De Fiod heeft dinsdag met hulp van de Luxemburgse autoriteiten twee bedrijfspanden in Nederland en Luxemburg doorzocht. Dat gebeurde volgens het Openbaar Ministerie (OM) ‘in een onderzoek naar belastingfraude met een vermoedelijk speciaal voor dit doel opgezette schijnconstructie met een bijbehorend doolhof van meerdere ondernemingen in diverse landen’.
Het OM spreekt van een ‘fiscaal spiegelpaleis’.
Neplening
De verdachten hadden €45 mln aan een (buitenlandse) belastingdienst moeten afdragen. Dat zouden ze hebben proberen te vermijden met behulp van een neplening van €2 mrd. De doorzochte panden zijn een kantoor van een Nederlandse vermogensbeheerder en een Luxemburgs trustkantoor. Er is administratie in beslag genomen.

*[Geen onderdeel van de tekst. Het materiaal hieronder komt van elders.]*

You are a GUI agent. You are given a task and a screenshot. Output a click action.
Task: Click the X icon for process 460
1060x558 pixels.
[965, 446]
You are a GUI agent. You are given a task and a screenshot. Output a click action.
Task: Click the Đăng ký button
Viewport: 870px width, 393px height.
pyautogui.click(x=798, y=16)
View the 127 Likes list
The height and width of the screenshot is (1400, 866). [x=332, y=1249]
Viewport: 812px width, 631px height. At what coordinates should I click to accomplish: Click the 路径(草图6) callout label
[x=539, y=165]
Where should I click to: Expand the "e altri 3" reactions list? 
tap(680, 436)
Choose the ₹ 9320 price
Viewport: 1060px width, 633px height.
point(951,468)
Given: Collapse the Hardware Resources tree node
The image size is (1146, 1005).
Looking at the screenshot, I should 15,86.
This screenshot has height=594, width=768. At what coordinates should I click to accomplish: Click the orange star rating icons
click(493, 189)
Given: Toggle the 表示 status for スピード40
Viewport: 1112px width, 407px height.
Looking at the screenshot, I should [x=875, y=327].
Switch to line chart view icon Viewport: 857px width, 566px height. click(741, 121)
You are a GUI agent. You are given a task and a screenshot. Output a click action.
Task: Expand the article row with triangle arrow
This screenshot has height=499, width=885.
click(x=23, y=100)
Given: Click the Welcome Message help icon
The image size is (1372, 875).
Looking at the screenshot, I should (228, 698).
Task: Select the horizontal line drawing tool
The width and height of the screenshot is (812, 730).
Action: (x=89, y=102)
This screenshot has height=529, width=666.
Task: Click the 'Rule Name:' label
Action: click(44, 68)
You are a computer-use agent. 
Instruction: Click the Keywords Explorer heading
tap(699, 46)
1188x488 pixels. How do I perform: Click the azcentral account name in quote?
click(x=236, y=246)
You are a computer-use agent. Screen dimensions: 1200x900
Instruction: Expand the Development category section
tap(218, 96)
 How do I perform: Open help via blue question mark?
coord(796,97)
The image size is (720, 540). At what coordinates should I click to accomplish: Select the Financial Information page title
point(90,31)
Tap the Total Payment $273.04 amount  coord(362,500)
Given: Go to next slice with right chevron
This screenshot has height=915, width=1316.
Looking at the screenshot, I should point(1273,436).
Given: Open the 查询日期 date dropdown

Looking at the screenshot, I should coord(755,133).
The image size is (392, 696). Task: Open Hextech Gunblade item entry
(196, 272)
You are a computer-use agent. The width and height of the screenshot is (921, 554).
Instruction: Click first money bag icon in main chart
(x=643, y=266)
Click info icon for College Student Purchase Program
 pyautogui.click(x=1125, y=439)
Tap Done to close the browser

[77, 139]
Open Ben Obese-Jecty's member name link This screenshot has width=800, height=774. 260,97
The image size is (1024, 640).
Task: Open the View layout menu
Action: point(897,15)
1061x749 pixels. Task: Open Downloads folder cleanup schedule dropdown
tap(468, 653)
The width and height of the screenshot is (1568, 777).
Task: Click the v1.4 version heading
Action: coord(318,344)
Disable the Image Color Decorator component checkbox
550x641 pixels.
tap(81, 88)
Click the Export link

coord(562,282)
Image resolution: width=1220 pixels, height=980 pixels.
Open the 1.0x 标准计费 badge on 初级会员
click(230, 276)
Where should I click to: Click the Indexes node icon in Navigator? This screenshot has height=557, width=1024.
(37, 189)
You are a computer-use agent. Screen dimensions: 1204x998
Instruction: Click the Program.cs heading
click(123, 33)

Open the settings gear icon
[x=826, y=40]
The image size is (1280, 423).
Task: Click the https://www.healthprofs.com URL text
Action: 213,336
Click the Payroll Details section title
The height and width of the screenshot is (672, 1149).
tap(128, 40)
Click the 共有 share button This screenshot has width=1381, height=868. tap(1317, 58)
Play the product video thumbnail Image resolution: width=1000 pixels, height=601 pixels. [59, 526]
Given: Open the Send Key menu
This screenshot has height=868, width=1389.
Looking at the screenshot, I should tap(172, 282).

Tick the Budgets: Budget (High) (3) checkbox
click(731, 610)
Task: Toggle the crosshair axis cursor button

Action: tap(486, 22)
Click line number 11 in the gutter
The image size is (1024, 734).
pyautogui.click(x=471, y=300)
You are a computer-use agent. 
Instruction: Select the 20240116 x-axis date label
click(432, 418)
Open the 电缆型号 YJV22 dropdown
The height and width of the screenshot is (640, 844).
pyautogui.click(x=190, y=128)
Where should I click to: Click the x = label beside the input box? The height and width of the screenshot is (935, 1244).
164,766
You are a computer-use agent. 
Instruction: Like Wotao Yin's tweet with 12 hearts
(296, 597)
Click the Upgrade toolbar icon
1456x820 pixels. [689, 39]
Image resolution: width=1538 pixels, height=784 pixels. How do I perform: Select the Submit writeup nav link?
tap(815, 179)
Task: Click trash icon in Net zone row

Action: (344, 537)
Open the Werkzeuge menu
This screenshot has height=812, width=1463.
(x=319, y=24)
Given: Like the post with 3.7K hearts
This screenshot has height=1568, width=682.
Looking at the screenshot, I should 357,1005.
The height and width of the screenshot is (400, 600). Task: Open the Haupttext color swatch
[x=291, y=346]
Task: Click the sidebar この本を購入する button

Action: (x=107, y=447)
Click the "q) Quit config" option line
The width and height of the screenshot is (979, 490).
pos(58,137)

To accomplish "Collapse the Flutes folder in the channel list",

De Nederlandse vermogensbeheerder, de drie directeuren en een manager worden verdacht van deelname aan een criminele organisatie die onder meer tot doel had het doen van onjuiste aangiften dividendbelasting. Het vermoeden van het OM en de Fiod is dat de Nederlandse vermogensbeheerder betrokken was bij het bedenken en opzetten van de ingewikkelde constructie. De constructie doet volgens het OM ‘vermoedelijk dienst als een internationaal fiscaal spiegelpaleis, waarin je iets anders ziet dan dat het is’.
Dividendbelasting
De constructie zou alleen zijn opgezet om internationaal dividendbelastingfraude te plegen. Dividendbelasting is een vorm van belasting die afgedragen moet worden over ‘winstuitkeringen’. In de spiegelpaleisconstructie verstrekte een in Luxemburg opgerichte vennootschap fictief een lening van €2 mrd aan haar Luxemburgse moedermaatschappij. In ruil voor de ‘renteloze lening’ betaalde de moedermaatschappij een vergoeding van honderden miljoenen euro’s aan de dochtervennootschap. Die deed vervolgens een winstuitkering van honderden miljoenen euro’s aan de Nederlandse onderneming die aandelen bezat. Die keerde dit op haar beurt weer uit aan een Brits bedrijf.
Groot-Brittannië
Over de winstuitkering was €45 mln dividendbelasting verschuldigd. Dat is aan de Luxemburgse belastingdienst afgedragen. De Nederlandse vermogensbeheerder zou vervolgens bij het doorstorten van de winstuitkering naar Groot-Brittannië, een zogenoemde ‘nihil-aangifte’ voor dividendbelasting hebben gedaan. Dit omdat in Luxemburg al de dividendbelasting was betaald over de uitgekeerde winstdelingen. Dat leidde tot een afdrachtvermindering door verrekening van de in Luxemburg afgedragen dividendbelasting.
Uit gegevens van de Luxemburgse fiscus blijkt echter dat de dividendbelasting in Luxemburg weer was teruggehaald door de onderneming. Per saldo is er in Luxemburg dus geen dividendbelasting afgedragen. De vermogensbeheerder had in Nederland volgens het OM vermoedelijk geen ‘nihil-aangifte’ mogen doen. Het strafonderzoek moet uitwijzen welke belastingdienst uiteindelijk daadwerkelijk is benadeeld.